The Shingle Springs Band of Miwok Indians opened a casino in California in 2008.
Jessica Terrell/Civil Beat
“They were known as the lost tribe of kanakas,” Marilyn Ferguson, who runs a small historical museum in the nearby town of Placerville, told Civil Beat last summer. “They are not our Indians. They’re not local.”
The story of the tribe — whose members have both Native American and Native Hawaiian ancestors — is a fairly well-documented, though often overlooked, part of California and Hawaiian history.
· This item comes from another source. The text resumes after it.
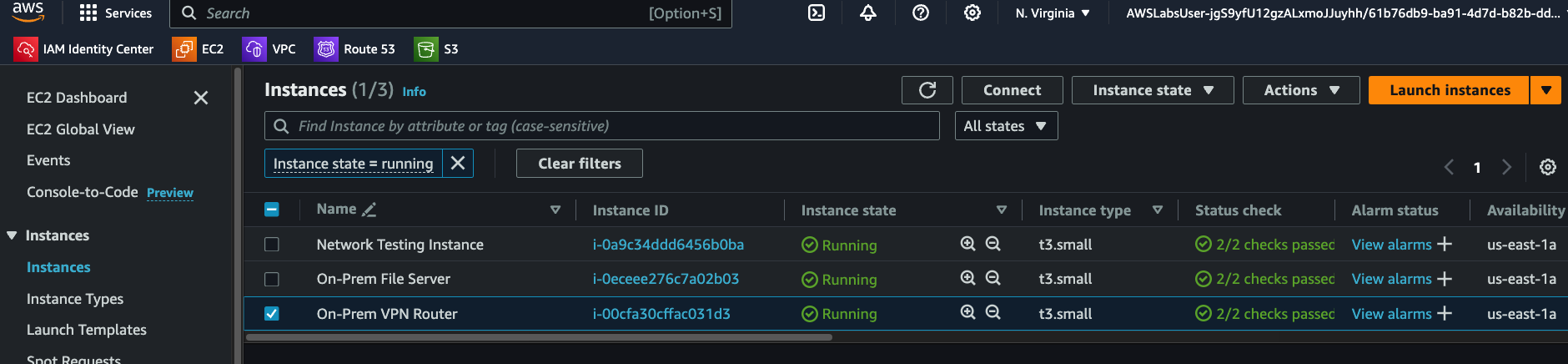The width and height of the screenshot is (1568, 364).
Task: Open Instance Types in the sidebar
Action: point(75,299)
We traveled to California last summer to talk to the tribe about its Hawaiian heritage for Offshore, our serialized storytelling podcast. But a spokeswoman for the tribe canceled an interview with tribal elders and declined all requests for comment after we asked questions about lawsuits involving the tribe.
So how did the descendants of a group of Hawaiians end up owning a casino in California?
To get an answer, we dug through court records, social media posts, current and historic newspaper articles, and talked to several historians. Here’s what we found.
Conquering The West
In 1839, a Swiss businessman named John Sutter recruited a small group of Hawaiians to travel with him to what was then the Mexican colony of Alta California.
The Hawaiians who worked for Sutter are the most well-known Hawaiian laborers to travel to the west coast in the 19th century.
But by the mid-1800s, there were hundreds of Hawaiians in what is now Canada and California. In 1847, Hawaiians made up 10% of San Francisco’s tiny but growing population.
The presence of Hawaiians helped white settlers dominate a world where they were vastly outnumbered by indigenous tribes.
It was a tough spot to be in. On the one hand, Hawaiians were helping with the conquest of the West. On the other hand, they were also second-class citizens who had a lot in common with the Native Americans they encountered.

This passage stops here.